┌─ TESTO

WELFARE DALLO STATO ALLA COMUNITÀ
di Riccardo Terzi – Dipartimento Riforme istituzionali della CGIL
C’è nel Paese una grande, e forsanche eccessiva, attenzione ai problemi istituzionali, che rischia di generare una rappresentazione distorta della realtà.
Dal referendum sulla legge elettorale, che rispondeva all’esigenza reale di dinamizzare un sistema politico bloccato, prende le mosse una crescente e spesso ossessiva enfatizzazione del significato di rottura storica che avrebbe l’adozione del sistema maggioritario, con tutte le conseguenti ideologizzazioni intorno alla seconda Repubblica, al bipolarismo, all’elezione diretta; e in questo clima si alimenta anche l’uso abnorme dello strumento del referendum in quanto arma contro le mediazioni proprie della democrazia rappresentativa.
Si perde così di vista il funzionamento concreto delle istituzioni, il processo faticoso di riforma e di riorganizzazione della macchina amministrativa, e si alimentano aspettative illusorie circa l’effetto taumaturgico di determinati eventi: un certo tipo di legge elettorale, l’elezione diretta del premier, l’Assemblea Costituente. Anche il federalismo finisce per essere solo un vessillo ideologico, un evento mitico che incombe, come minaccia o come attesa di riscatto.
I problemi istituzionali sono così divenuti materia della contesa politica e della propaganda dell’identità e delle passioni di parte, e proprio per questa ragione, per questo clima politico ideologizzato e surriscaldato, siamo rimasti pressoché fermi quanto a realizzazioni concrete.
Nonostante tutta la retorica che si è sprecata sulla seconda Repubblica e sulla “rivoluzione” italiana siamo riusciti solo a cambiare le leggi elettorali, e anche questo è stato fatto in modo assai discutibile, dando vita infine ad un sistema inutilmente complicato e barocco.
La mia tesi è che la stagione delle riforme debba ancora cominciare e che non comincerà fino a quando saremo sovrastati dalla retorica e dai grandi proclami, fino a quando non riusciremo a ricostruire le condizioni per una politica ragionata, meditata, attenta alle complessità dei problemi che deve affrontare.
L’approccio federalista, proprio in quanto costringe a ripensare il modo di essere dello Stato e la distribuzione dei poteri, può indicare un cammino fecondo e può essere la chiave fondamentale per un’azione riformatrice che non sta alla superficie e interviene nel vivo dell’organizzazione materiale dello Stato.
Ma il federalismo è un processo, non un evento. È un programma di lavoro, lungo e complicato, non un obiettivo che si conquista in un giorno con un atto di forza o con una mossa politica azzeccata.

└─
┌─ INFORMAZIONI FORNITE

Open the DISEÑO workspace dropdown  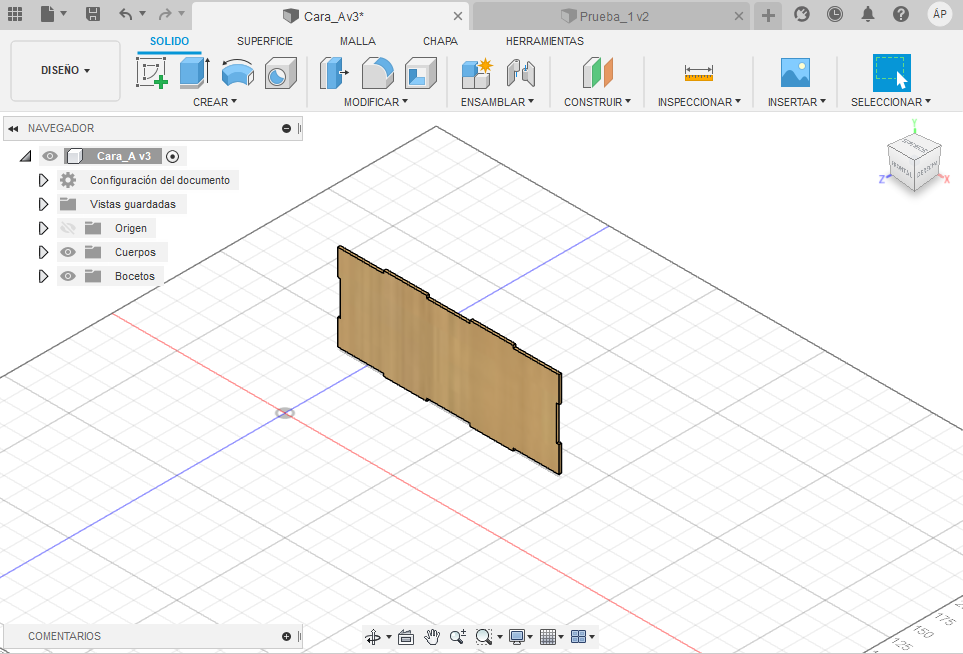point(65,71)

└─

COSA FARAI ▸
Scrivi il seguito del testo sul federalismo, ripartendo subito dopo la sua ultima frase. Le righe sono materiale a parte e non appartengono al testo sul federalismo.

RISULTATO DELL'ESERCIZIO ▸
Qui sta il punto di critica della concezione della Lega, che ha finora solo agitato il tema del federalismo senza elaborare una linea operativa efficace. L’iniziativa di Mantova, con la proclamazione del Parlamento del Nord e con la richiesta di un’Assemblea Costituente che riscriva le regole della Costituzione, richiede una valutazione attenta e una risposta.
Finora sono prevalsi due atteggiamenti, entrambi a mio avviso non adeguati all’oggetto. Da un lato si è parlato di eversione, di minaccia all’unità nazionale. E una polemica fuori bersaglio, perché si tratta di una iniziativa politica, di una proposta di azione, che sollecita e in qualche modo prefigura cambiamenti istituzionali rilevanti, ma non rappresenta di per sé nessuna rottura della legalità.
Non si ripeta l’errore, già compiuto nel passato, di affrontare la Lega nel nome di una retorica nazionale ormai svuotata, perché così si regala a Bossi uno straordinario spazio di iniziativa e non si coglie, nel movimento reale e nel bisogno reale di cambiamento da cui è sorto il fenomeno della Lega, il nocciolo di verità che pure deve essere affrontato. D’altra parte, c’è stato un atteggiamento di sottovalutazione, come se Mantova fosse il luogo di una qualsiasi scampagnata o un fatto di folklore. No, trattandosi di una iniziativa politica, che ha in sé un forte messaggio simbolico, essa va politicamente misurata e valutata.
Ci troviamo ancora una volta nel campo della spettacolarizzazione della politica e dell’elaborazione del mito, dell’evento. In questo modo l’obiettivo del federalismo compie un passo indietro, perché torna ad essere l’oggetto di una campagna di agitazione e si perde così l’occasione per farne finalmente l’oggetto di elaborazioni puntuali e di precise iniziative politiche e legislative.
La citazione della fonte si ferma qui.